Esas graves y constantes violaciones a la Ley de Tránsito las cometen conductores de vehículos privados y públicos, incluyendo las guaguas de la Oficina Metropolitana de Servicios de Autobuses (OMSA).
La situación pone en peligro la integridad física de automovilistas o peatones, que se ven impedidos de identificar a sus agresores cuando son atropellados, sus vehículos colisionan con el infractor o cuando son víctimas de atracos o robos.
Santa Ortiz narró que en diciembre de 2011 su hermano José fue atropellado por un vehículo cuando cruzaba la avenida 27 de Febrero.
El conductor del vehículo escapó sin ser identificado, dejando casi muerto a José en el pavimento.
Nadie pudo anotar la placa inexistente del vehículo, y la familia de José tuvo que cargar con los gastos de internamiento, medicinas y posterior entierro del accidentado, que murió pocos días después de la tragedia.
Tampoco su familia fue indemnizada por el seguro del vehículo y su familia quedó en total desamparo al faltarle el padre, que era el principal proveedor del hogar.
Casos como el de José se repiten con una frecuencia asombrosa en el territorio nacional, sin que nadie haga nada para revertir esa situación.

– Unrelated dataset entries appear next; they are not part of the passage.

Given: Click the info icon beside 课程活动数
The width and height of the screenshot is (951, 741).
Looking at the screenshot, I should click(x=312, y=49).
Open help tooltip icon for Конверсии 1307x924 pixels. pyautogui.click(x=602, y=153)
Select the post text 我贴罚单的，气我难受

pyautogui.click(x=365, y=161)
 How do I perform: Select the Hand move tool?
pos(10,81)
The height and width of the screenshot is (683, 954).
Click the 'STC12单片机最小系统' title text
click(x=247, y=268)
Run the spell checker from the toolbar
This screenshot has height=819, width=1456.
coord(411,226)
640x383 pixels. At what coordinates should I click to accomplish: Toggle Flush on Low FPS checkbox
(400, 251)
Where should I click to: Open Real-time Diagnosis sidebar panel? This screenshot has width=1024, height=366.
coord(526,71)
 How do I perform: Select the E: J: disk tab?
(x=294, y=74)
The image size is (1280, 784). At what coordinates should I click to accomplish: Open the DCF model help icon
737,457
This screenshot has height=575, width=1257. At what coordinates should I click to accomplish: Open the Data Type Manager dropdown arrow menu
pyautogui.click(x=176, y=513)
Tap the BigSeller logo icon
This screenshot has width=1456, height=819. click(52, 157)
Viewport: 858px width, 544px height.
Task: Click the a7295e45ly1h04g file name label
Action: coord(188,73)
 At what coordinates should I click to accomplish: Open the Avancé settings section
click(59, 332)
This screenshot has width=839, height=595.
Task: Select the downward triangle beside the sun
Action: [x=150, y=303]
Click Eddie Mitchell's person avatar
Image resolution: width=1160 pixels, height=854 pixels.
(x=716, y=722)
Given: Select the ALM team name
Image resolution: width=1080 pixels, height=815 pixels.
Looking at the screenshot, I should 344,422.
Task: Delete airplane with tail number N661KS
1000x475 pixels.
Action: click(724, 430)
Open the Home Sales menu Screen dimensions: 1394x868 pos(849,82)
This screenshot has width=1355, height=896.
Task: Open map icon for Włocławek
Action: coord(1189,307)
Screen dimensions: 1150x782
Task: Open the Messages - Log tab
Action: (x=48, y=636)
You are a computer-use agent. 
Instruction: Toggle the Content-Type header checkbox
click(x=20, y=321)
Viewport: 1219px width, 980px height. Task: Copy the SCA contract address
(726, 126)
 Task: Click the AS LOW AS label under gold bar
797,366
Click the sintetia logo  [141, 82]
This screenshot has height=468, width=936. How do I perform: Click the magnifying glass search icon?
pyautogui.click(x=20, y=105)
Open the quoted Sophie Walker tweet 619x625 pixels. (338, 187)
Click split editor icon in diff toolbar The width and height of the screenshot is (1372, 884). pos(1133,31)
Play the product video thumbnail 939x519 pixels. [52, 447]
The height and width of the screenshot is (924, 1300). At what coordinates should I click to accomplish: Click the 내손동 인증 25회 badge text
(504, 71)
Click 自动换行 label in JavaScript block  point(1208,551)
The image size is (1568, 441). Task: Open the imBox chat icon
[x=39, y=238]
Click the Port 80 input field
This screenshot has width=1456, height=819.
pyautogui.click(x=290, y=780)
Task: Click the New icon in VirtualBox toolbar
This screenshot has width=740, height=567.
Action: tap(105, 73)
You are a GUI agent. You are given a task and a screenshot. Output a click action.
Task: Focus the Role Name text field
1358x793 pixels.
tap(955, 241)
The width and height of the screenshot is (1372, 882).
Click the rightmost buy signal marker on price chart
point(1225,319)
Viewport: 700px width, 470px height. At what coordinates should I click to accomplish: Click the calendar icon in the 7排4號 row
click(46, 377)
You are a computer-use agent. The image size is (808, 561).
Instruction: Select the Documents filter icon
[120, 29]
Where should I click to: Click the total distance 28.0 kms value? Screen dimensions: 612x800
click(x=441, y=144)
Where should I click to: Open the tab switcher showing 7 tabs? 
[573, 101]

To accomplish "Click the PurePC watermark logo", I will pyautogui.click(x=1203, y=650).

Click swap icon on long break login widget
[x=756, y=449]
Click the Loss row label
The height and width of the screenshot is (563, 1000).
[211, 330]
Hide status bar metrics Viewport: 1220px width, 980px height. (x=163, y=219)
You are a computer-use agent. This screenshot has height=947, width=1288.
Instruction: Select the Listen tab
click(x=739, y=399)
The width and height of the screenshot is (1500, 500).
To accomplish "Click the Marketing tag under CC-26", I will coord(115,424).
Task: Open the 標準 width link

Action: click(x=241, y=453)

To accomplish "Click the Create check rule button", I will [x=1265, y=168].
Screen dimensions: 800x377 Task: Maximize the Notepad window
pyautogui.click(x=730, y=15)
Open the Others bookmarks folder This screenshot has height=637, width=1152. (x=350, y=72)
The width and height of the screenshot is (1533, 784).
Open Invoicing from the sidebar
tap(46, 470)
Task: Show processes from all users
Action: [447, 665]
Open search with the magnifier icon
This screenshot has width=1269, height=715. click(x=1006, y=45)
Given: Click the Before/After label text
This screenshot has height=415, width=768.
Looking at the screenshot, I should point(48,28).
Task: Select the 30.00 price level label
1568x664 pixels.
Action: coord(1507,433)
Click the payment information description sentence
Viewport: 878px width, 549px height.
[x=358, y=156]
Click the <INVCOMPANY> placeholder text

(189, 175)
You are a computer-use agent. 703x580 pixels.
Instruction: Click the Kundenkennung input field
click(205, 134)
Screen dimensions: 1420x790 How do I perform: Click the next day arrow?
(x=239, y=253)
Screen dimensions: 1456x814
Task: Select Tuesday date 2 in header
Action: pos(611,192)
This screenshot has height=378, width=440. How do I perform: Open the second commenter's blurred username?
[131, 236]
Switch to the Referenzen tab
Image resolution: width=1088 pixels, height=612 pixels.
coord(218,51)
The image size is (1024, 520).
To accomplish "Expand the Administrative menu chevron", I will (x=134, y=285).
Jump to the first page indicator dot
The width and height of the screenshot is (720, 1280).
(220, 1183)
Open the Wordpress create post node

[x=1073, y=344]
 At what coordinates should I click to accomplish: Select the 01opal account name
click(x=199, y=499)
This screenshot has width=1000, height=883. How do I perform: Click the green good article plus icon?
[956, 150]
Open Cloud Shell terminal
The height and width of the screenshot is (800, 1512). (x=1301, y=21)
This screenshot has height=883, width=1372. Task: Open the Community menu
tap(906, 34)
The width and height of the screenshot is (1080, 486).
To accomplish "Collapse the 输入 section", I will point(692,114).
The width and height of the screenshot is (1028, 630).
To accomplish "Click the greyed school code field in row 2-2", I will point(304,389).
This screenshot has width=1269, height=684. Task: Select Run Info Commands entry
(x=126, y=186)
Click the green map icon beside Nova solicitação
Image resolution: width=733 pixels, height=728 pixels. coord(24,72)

Pero además, son frecuentes los accidentes con motociclistas que transitan sin las luces traseras o delanteras. A veces, simplemente, se movilizan sin ninguna de las luces, mayormente los atracadores.
UN APUNTE
Acciones inmediatas
La población amerita de acciones inmediatas que corrijan las múltiples manifestaciones del desorden que caracteriza el tránsito en República Dominicana.
Como en otras áreas bajo el control del Estado, las medidas para enfrentar la situación son paños tibios momentáneos y circunstanciales, que nada resuelven.
En cada infracción a la Ley de Tránsito el único perdedor es el ciudadano que sufre daños, en la mayoría de los casos, irreversibles para la salud y la vida.